Immer mehr Art-Rock und Pop-Bands haben Stilelemente des R&B in ihre Musik integriert. Auch der in Brooklyn lebende Arthur Ashin besser bekannt als Autre ne Veut hat nun mit Anxiety ein Meisterwerk der neuen R&B-Schule vorgelegt.

Von Christian Lehner |
    "Ich war einer dieser Teenager, die sich ständig verliebt haben. Ich kann mich noch gut an meine erste Romanze erinnern. Wir sind händchenhaltend im Gras gesessen – völlig unschuldig! Es war einfach wunderbar. Überraschenderweise war da aber auch dieser Schmerz, dieses Gefühl der Beklemmung."
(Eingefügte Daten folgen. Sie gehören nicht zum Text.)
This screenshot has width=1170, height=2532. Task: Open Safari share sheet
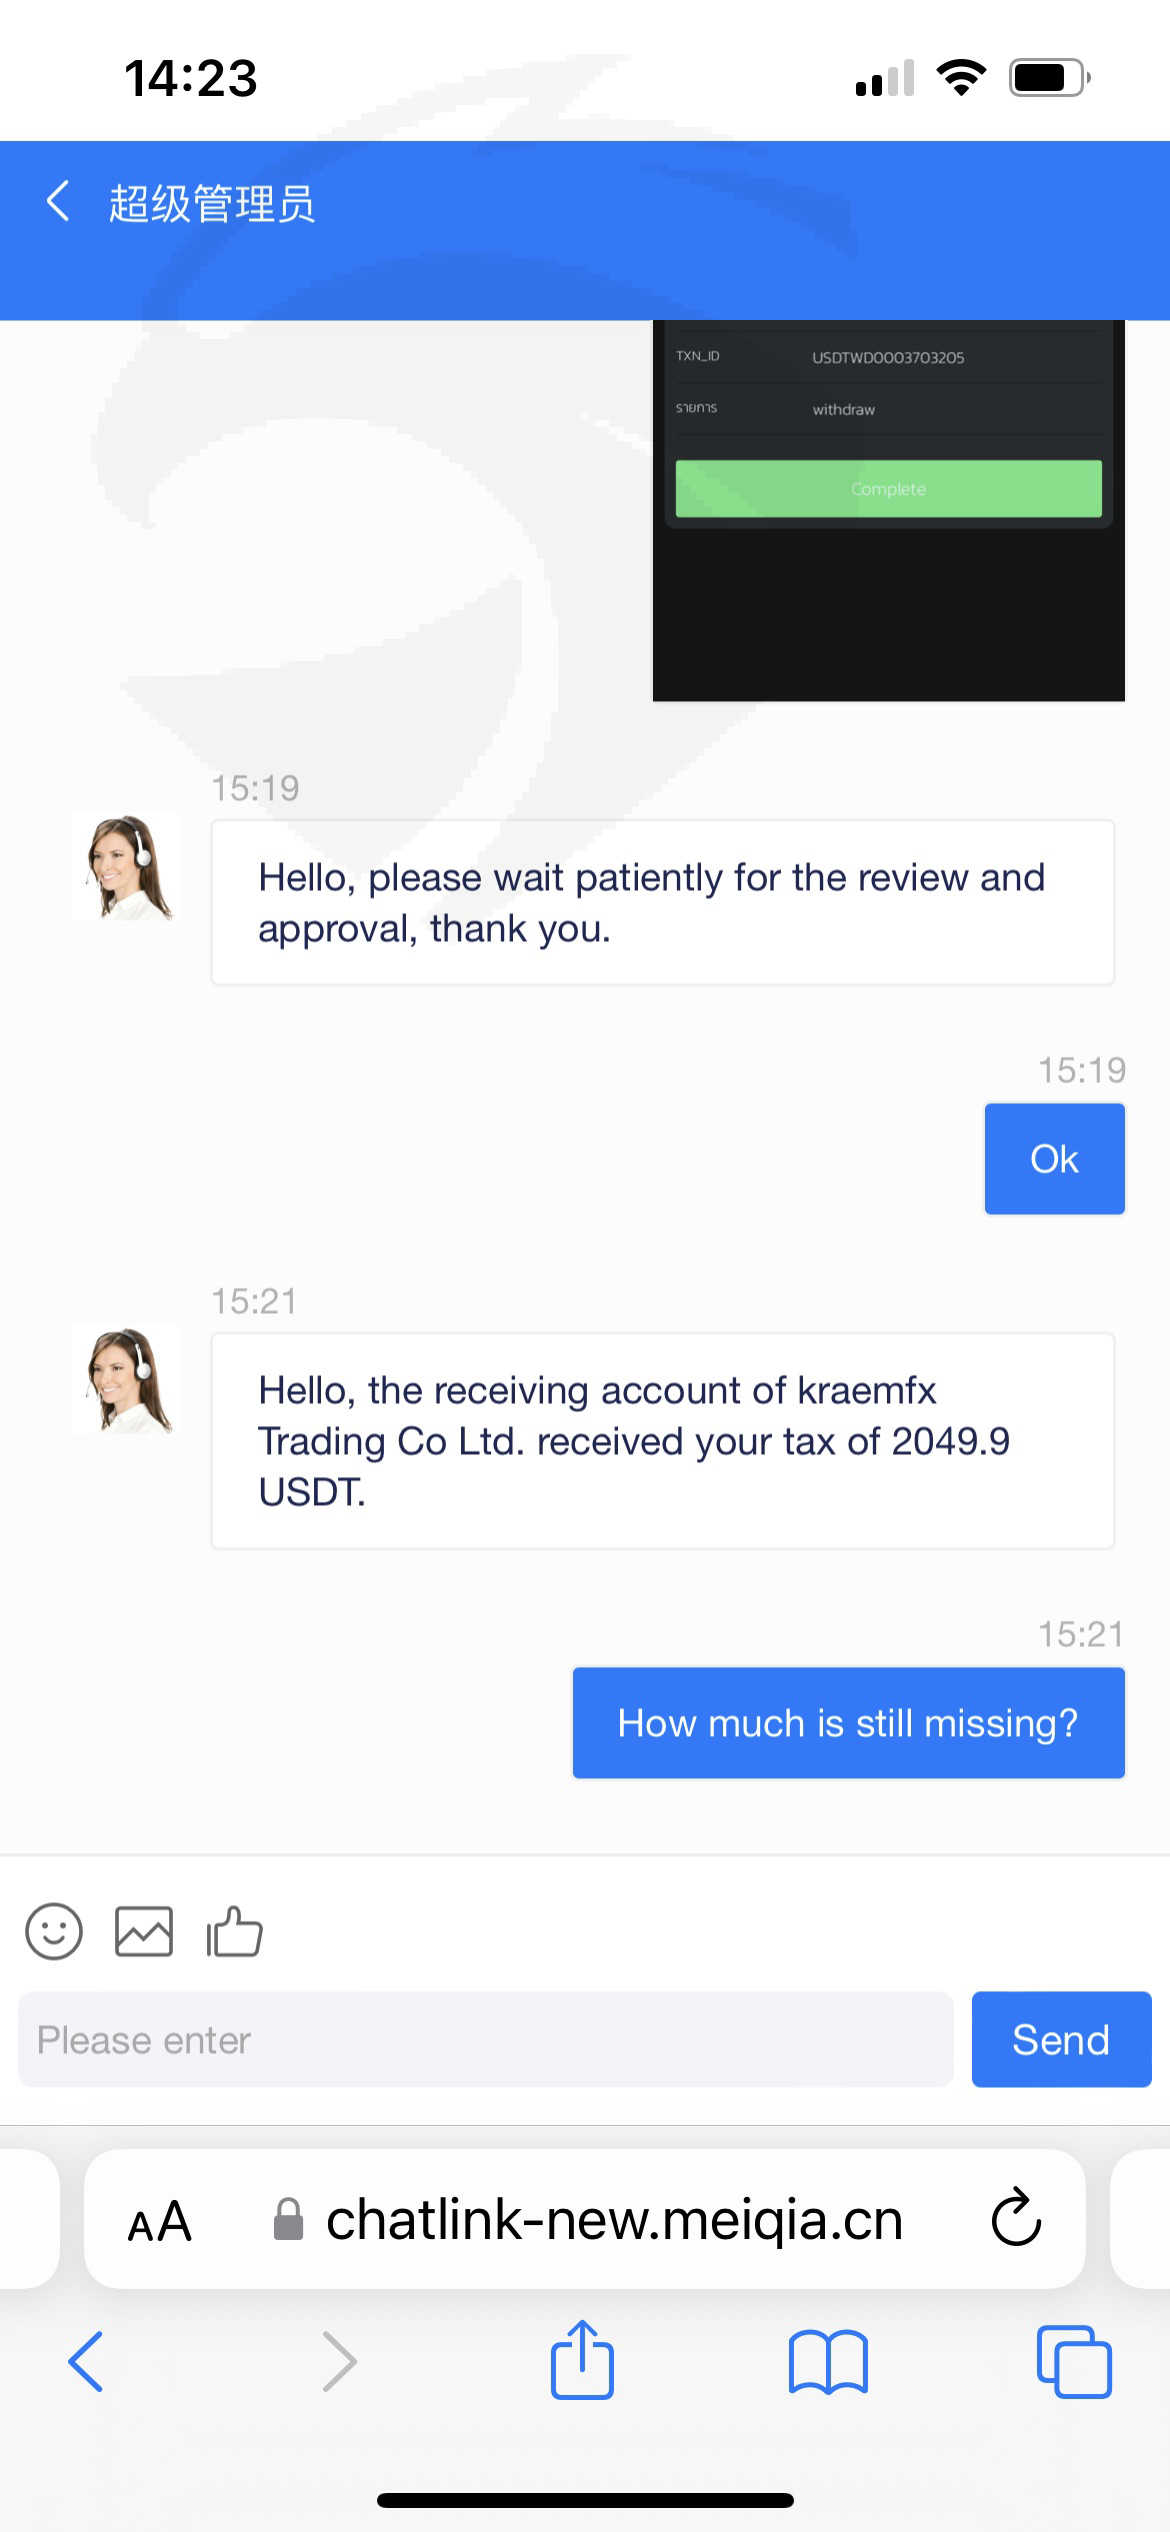[582, 2360]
    Liebe, Verlust, Wonne und Schmerz – das sind die zenralen Themen des R&B. In keinem anderen Genre wird so theatralisch geschmachtet, gelitten und zerflossen. R&B ist die Oper des Pop.

    So wie viele Musiker derzeit, ist auch Arthur Ashin angetreten, um die Vorhänge zu entstauben und sterbende Schwäne zu reanimieren. Als Autre Ne Veut versucht er sich an der Modernisierung des R&B:

    "Für mich besteht die Herausforderung darin, die im R&B sehr allgemein gehaltenen Themen mit konkreten Geschichten aufzuladen. Aus den klischeehaften Figuren sollen echte werden. Da ist zum Beispiel diese Liebesgeschichte. Plötzlich ist alles nicht mehr so easy wie am Anfang. Anstatt in den dafür vorgesehenen, musikalischen Formalismus zu flüchten, versuche ich nun diesen Konflikt aufzulösen. Das kann allerdings erst recht zu einer existenziellen Krise führen."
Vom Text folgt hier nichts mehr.